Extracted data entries
== Segment start ==

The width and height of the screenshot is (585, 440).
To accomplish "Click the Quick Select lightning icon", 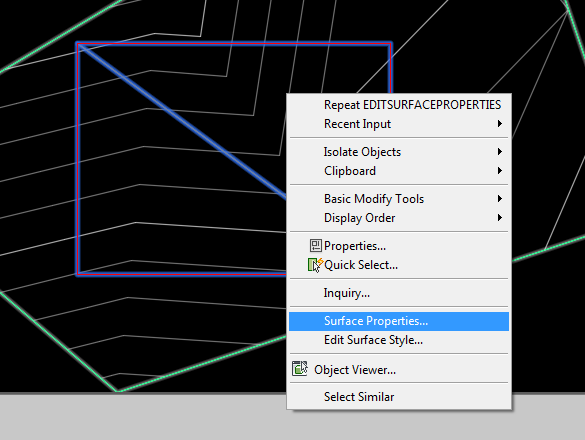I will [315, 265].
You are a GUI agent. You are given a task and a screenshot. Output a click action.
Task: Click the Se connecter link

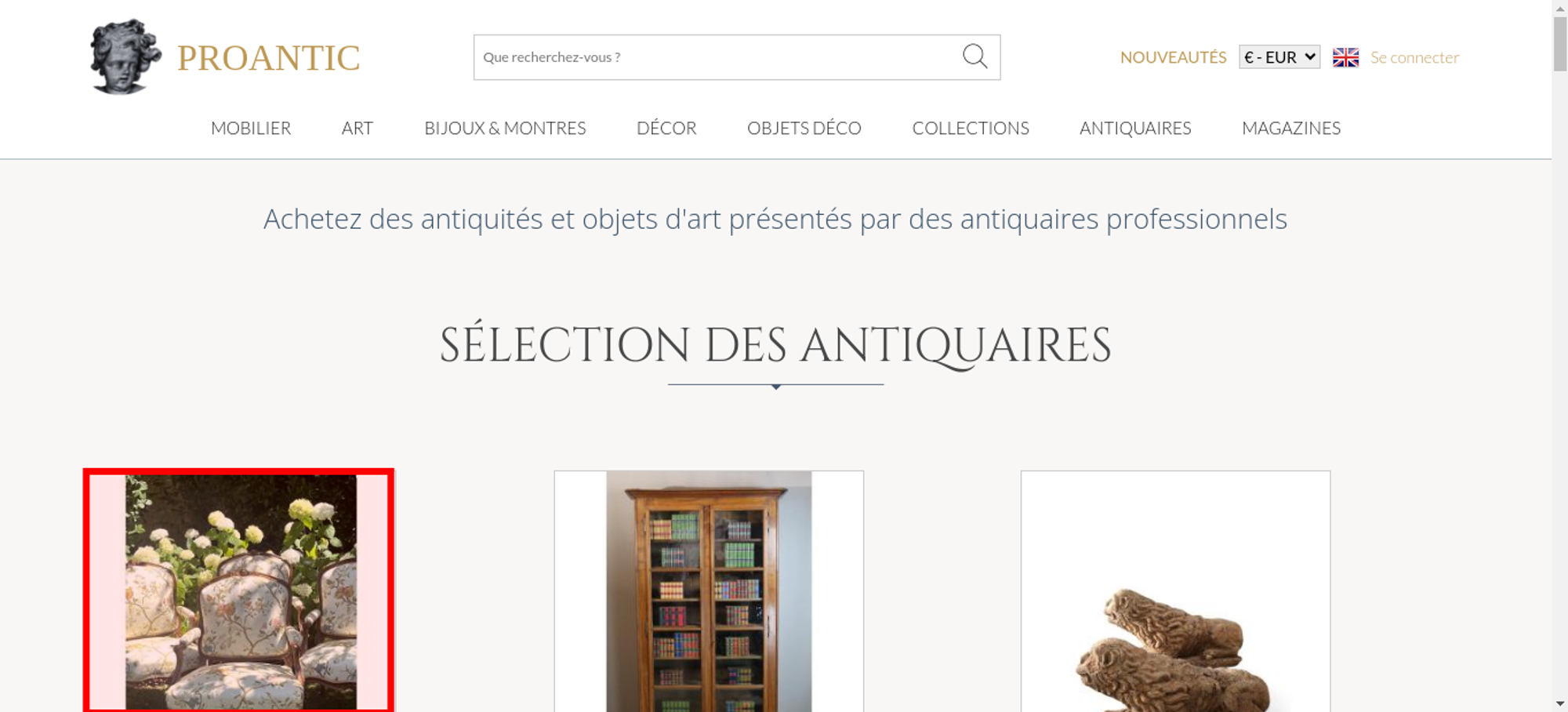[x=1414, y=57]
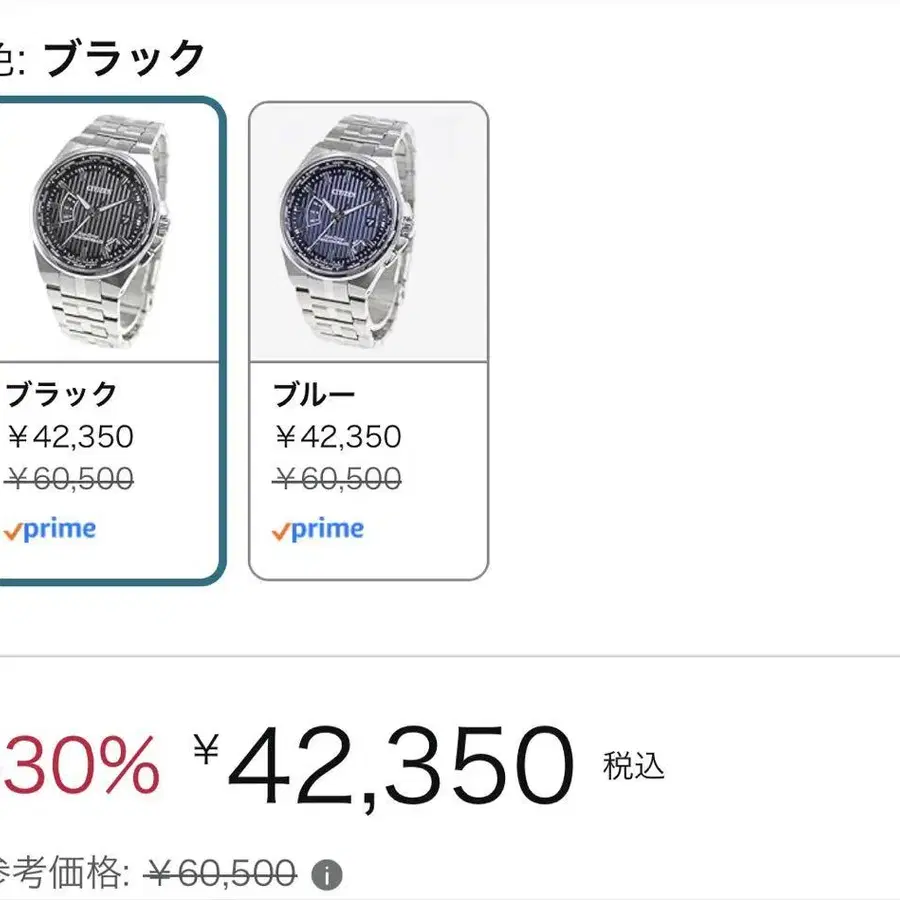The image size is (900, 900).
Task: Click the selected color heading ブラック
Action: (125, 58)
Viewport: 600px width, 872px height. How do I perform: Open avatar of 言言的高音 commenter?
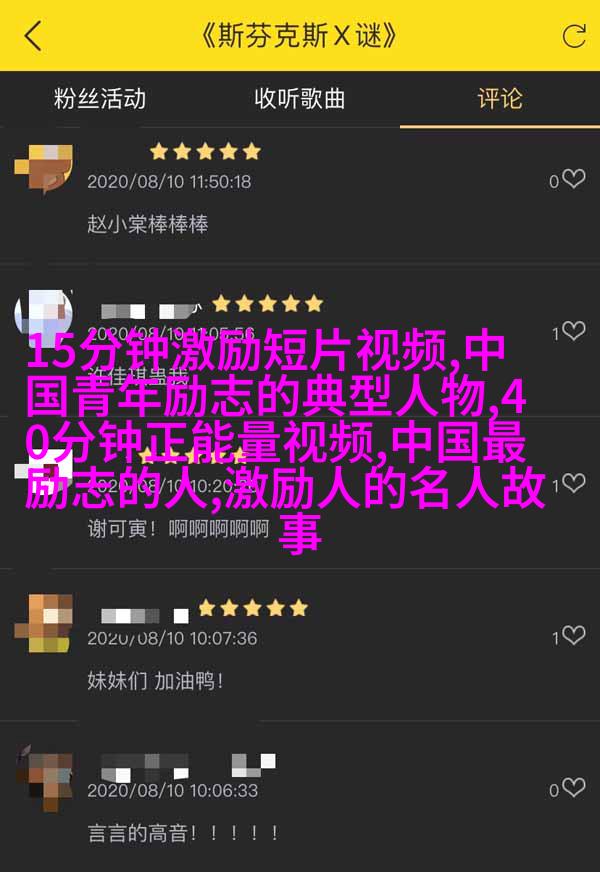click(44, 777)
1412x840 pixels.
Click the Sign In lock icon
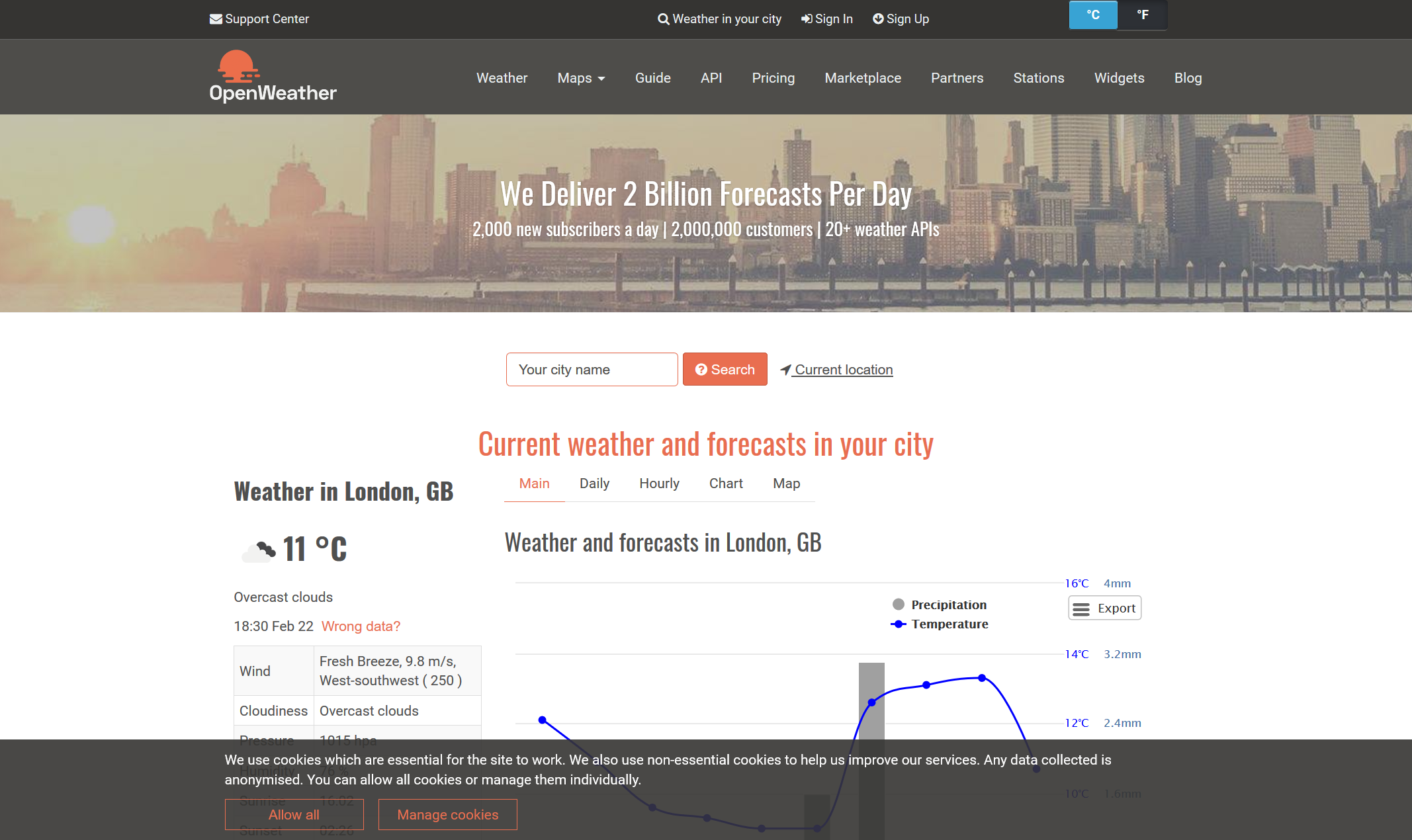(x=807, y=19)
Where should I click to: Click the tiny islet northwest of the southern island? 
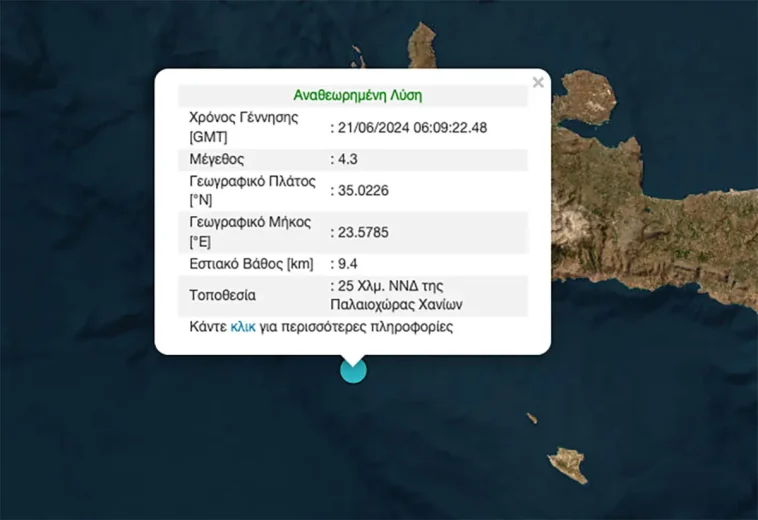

== Segment end ==

### Work required
The required output is a copy of each line in the records where the string "screenshot" occurs.

### Output for this exercise
The width and height of the screenshot is (585, 440).
You are a GUI agent. You are given a task and a screenshot. Output a click action.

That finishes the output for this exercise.